** Opening INPUT block **

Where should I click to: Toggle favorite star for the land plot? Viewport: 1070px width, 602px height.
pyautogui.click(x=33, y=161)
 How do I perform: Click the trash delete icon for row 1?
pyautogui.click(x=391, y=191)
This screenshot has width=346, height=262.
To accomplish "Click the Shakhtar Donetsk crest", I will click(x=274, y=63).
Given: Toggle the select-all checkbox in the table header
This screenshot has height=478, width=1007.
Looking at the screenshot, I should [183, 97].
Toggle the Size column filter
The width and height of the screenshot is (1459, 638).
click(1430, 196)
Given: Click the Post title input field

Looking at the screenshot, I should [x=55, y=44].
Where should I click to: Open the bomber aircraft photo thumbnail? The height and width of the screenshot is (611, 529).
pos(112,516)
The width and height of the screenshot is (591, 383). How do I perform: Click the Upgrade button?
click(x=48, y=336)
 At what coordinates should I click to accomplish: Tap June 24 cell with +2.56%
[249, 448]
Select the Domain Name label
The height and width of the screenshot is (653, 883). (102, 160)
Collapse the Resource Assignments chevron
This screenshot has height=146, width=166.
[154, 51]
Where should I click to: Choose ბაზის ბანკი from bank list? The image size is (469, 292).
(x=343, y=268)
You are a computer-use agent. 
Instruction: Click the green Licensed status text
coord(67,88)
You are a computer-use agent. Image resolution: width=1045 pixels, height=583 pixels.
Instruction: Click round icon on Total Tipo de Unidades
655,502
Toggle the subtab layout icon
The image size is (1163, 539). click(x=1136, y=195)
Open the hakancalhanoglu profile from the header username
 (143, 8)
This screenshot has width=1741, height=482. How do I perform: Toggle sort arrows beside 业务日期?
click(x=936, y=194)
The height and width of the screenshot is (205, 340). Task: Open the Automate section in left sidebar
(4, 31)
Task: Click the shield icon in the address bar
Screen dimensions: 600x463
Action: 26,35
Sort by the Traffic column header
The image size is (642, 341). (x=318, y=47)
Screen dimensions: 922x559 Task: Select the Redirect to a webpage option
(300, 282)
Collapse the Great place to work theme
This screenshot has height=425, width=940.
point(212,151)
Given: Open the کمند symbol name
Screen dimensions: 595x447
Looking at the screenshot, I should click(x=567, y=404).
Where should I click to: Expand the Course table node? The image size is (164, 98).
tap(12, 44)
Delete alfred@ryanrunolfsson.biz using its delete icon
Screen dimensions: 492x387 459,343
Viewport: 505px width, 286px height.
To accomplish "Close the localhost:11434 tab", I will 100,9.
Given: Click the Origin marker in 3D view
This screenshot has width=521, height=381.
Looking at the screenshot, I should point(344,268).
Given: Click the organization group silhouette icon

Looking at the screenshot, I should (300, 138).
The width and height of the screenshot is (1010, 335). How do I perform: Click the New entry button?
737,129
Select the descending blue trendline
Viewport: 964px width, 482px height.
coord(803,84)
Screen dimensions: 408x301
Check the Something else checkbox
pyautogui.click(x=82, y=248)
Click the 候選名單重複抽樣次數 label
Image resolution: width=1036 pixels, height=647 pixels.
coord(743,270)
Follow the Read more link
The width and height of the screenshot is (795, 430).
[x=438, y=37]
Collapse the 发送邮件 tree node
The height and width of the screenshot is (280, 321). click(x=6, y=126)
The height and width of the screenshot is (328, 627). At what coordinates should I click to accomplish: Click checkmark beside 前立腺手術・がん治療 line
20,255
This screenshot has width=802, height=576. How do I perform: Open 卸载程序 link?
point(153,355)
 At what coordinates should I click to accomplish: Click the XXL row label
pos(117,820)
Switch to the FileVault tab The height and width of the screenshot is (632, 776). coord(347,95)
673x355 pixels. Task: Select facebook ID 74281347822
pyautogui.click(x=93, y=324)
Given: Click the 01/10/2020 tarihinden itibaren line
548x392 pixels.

** Closing INPUT block **

WORK REQUIRED.
Print all entries again, exactly.

ANSWER SECTION.
Where should I click to: Toggle favorite star for the land plot? Viewport: 1070px width, 602px height.
pyautogui.click(x=33, y=161)
 How do I perform: Click the trash delete icon for row 1?
pyautogui.click(x=391, y=191)
This screenshot has width=346, height=262.
To accomplish "Click the Shakhtar Donetsk crest", I will click(x=274, y=63).
Given: Toggle the select-all checkbox in the table header
This screenshot has height=478, width=1007.
Looking at the screenshot, I should [183, 97].
Toggle the Size column filter
The width and height of the screenshot is (1459, 638).
click(1430, 196)
Given: Click the Post title input field

Looking at the screenshot, I should [x=55, y=44].
Where should I click to: Open the bomber aircraft photo thumbnail? The height and width of the screenshot is (611, 529).
pos(112,516)
The width and height of the screenshot is (591, 383). How do I perform: Click the Upgrade button?
click(x=48, y=336)
 At what coordinates should I click to accomplish: Tap June 24 cell with +2.56%
[249, 448]
Select the Domain Name label
The height and width of the screenshot is (653, 883). (102, 160)
Collapse the Resource Assignments chevron
This screenshot has height=146, width=166.
[154, 51]
Where should I click to: Choose ბაზის ბანკი from bank list? The image size is (469, 292).
(x=343, y=268)
You are a computer-use agent. 
Instruction: Click the green Licensed status text
coord(67,88)
You are a computer-use agent. Image resolution: width=1045 pixels, height=583 pixels.
Instruction: Click round icon on Total Tipo de Unidades
655,502
Toggle the subtab layout icon
The image size is (1163, 539). click(x=1136, y=195)
Open the hakancalhanoglu profile from the header username
 (143, 8)
This screenshot has width=1741, height=482. How do I perform: Toggle sort arrows beside 业务日期?
click(x=936, y=194)
The height and width of the screenshot is (205, 340). Task: Open the Automate section in left sidebar
(4, 31)
Task: Click the shield icon in the address bar
Screen dimensions: 600x463
Action: 26,35
Sort by the Traffic column header
The image size is (642, 341). (x=318, y=47)
Screen dimensions: 922x559 Task: Select the Redirect to a webpage option
(300, 282)
Collapse the Great place to work theme
This screenshot has height=425, width=940.
point(212,151)
Given: Open the کمند symbol name
Screen dimensions: 595x447
Looking at the screenshot, I should click(x=567, y=404).
Where should I click to: Expand the Course table node? The image size is (164, 98).
tap(12, 44)
Delete alfred@ryanrunolfsson.biz using its delete icon
Screen dimensions: 492x387 459,343
Viewport: 505px width, 286px height.
To accomplish "Close the localhost:11434 tab", I will 100,9.
Given: Click the Origin marker in 3D view
This screenshot has width=521, height=381.
Looking at the screenshot, I should point(344,268).
Given: Click the organization group silhouette icon

Looking at the screenshot, I should (300, 138).
The width and height of the screenshot is (1010, 335). How do I perform: Click the New entry button?
737,129
Select the descending blue trendline
Viewport: 964px width, 482px height.
coord(803,84)
Screen dimensions: 408x301
Check the Something else checkbox
pyautogui.click(x=82, y=248)
Click the 候選名單重複抽樣次數 label
Image resolution: width=1036 pixels, height=647 pixels.
coord(743,270)
Follow the Read more link
The width and height of the screenshot is (795, 430).
[x=438, y=37]
Collapse the 发送邮件 tree node
The height and width of the screenshot is (280, 321). click(x=6, y=126)
The height and width of the screenshot is (328, 627). At what coordinates should I click to accomplish: Click checkmark beside 前立腺手術・がん治療 line
20,255
This screenshot has width=802, height=576. How do I perform: Open 卸载程序 link?
point(153,355)
 At what coordinates should I click to accomplish: Click the XXL row label
pos(117,820)
Switch to the FileVault tab The height and width of the screenshot is (632, 776). coord(347,95)
673x355 pixels. Task: Select facebook ID 74281347822
pyautogui.click(x=93, y=324)
Given: Click the 01/10/2020 tarihinden itibaren line
548x392 pixels.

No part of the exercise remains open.